A splendid piece in The New Republic by the always readable Peter Green on the Daniel Mendelsohn translation of the collected poems of Constantine Cavafy.
Every autodidact, someone once claimed, can be guaranteed to have a bee
in his bonnet somewhere, and this was certainly true of Cavafy, whose
bee (pursued in no less than a dozen poems, five of them unfinished)
was the improbable figure of Julian the Apostate. It might be thought
that a poet who glimpsed the old gods winging it over Ionia would
welcome an emperor who aimed to put them back officially on their
pedestals; but in fact Cavafy reveals a visceral distaste and contempt
for Julian. G.W. Bowersock, in two characteristically erudite and
incisive essays in his wonderful new collection From Gibbon To Auden: Essays on the Classical Tradition,
pinpoints exactly why. The poet was at some pains, on accepting his
homosexuality, to reconcile it with his Christianity by assuming a
tolerant world where "pagans and Christians could associate easily with
one another in unhindered pursuit of the sensual life. It was the
avowed aim of Julian, the ascetic pagan, to put an end to all that."

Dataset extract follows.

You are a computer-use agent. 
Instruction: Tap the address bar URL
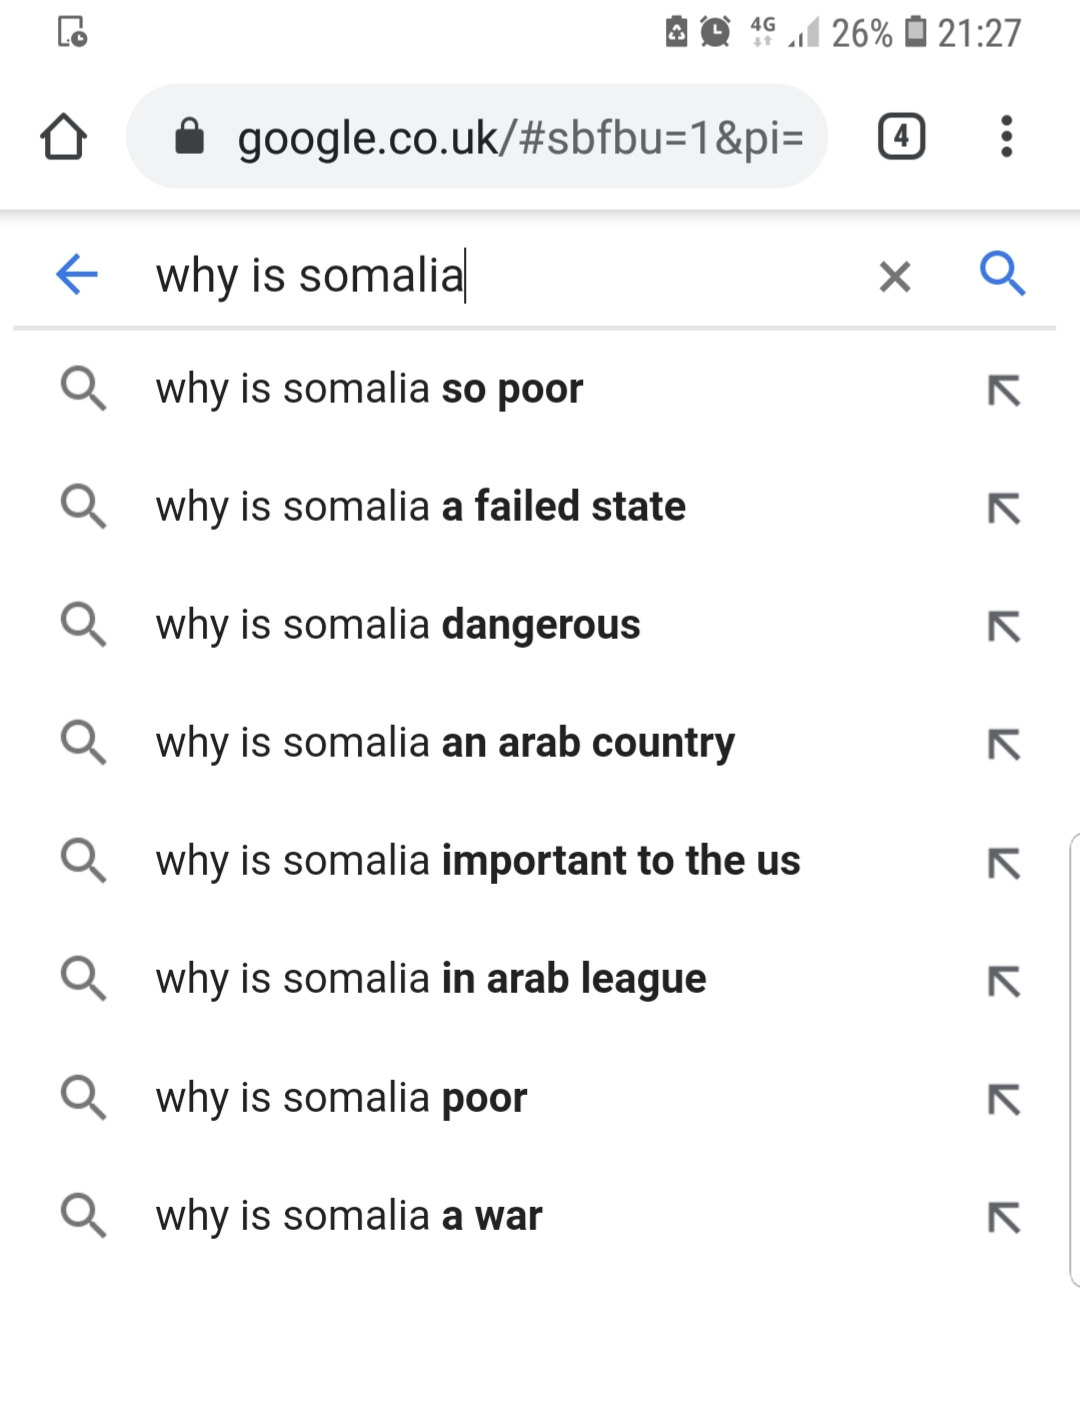(520, 138)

Exactly. Julian is skewered as humorless, pompous, hypocritical, and
ridiculous. But Cavafy is also, in an erotic sense, Sir Toby Belch
confronting Malvolio: "Dost think, because thou art virtuous, there
shall be no more cakes and ale?" It is enjoyable to see this
professional ironist, for once, shaken out of his ironic detachment and
going for the jugular.
Interesting that there is a mention of Lawrence Durrell, but no discussion of the fact that he did more than anyone else to popularise Cavafy to the English-speaking public in the late 1950s via the Alexandria Quartet and his translation of poems like "The City".